Every mother occasionally wants the house to herself, and Rossa, a mother of five, has made a painting or two where the children disappear altogether. "Still Life With Roses," an exuberant exploration of light and color, shadow and plane, pictures a cheerful home space with the family temporarily departed. Like "Tea Time," it investigates the geometric division of space, in this case, a complicated assemblage of a green-cloth-covered table, a wall diagonally split into black and a brilliant royal blue, a floor in ochre and peach. And it aptly captures the Southern Arizona light--flooding through a grilled door, pooling on the floor, glowing through the blinds. It's a light so fierce, and so healing, that, if you're patient, it inevitably dispels the gloomiest of Old World shadows, and gives the boot to fairy-tale monsters.
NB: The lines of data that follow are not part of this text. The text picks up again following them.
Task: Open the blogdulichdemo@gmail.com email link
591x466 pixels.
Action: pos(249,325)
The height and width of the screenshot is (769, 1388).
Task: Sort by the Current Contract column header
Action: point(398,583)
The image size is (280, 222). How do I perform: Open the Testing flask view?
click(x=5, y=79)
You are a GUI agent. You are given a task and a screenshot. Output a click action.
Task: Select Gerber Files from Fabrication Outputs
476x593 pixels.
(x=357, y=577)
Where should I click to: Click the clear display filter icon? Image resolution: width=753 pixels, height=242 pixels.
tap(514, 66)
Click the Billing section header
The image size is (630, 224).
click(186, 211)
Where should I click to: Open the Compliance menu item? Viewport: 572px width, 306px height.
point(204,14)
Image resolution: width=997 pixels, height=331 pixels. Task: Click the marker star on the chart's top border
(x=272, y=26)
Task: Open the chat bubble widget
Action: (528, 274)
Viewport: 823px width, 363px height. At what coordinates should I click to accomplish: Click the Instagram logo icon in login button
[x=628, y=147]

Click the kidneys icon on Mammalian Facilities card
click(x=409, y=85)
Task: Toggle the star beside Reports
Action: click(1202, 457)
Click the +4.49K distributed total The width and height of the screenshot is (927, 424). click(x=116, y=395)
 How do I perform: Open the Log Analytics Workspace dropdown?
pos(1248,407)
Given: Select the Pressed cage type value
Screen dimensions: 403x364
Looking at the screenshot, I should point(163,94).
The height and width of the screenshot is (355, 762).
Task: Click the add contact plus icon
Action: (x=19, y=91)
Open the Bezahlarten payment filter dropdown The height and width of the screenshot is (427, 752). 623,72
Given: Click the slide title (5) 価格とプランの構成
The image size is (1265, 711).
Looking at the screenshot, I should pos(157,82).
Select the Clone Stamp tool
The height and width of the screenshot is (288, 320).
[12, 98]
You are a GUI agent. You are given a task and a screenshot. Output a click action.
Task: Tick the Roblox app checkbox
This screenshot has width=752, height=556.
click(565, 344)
With one exception, the other painters in this commercial gallery exhibit standard Western fare. Tucson's Barbara Gurwitz produces crayon-bright imaginary landscapes in thick colors that look right out of the tube. Seattle's Thom Ross specializes in graphically drawn cowboy fashions, deployed by their owners in gunfights and chases on horseback. Ka Fisher, also of Tucson, does mushy faux-Impressionist Western scenes.

Catherine Massaro of New Mexico, a well-known animal painter, at least has the virtue of being an excellent draftswoman. She paints dogs in every conceivable Western setting; "Moondoggies" has a pair of exactly rendered pooches gazing up at an early evening moon, their ears cocked just so.

The outlaw in this unwild bunch is Sherri Belassen, an interesting painter from Scottsdale. Belassen makes thick oils on canvas, delicious layerings of glowing color, divided into alluring abstracted space. A couple of the smaller pictures at first seem to be pure Mondrian blocks of thick color, but Belassen regrettably has felt the need to add corny figures. "Dude," a fine quadrangle of greens, unexpectedly coalesces into a surfer, the dude of the title; "Solo Rancheresse," a cubist melange of maroons, mauves and golds, unhappily emerges as a cowgirl in high-heeled boots. But Belassen is a talented painter. Her biggest and best piece, "Take Me Somewhere New," is a large painting of what seem to be boats, divided into wonderfully abstract shapes. Painted in cool purples and blues, and hot reds and yellows, the picture seems ready and eager to set sail, right out of the realms of convention.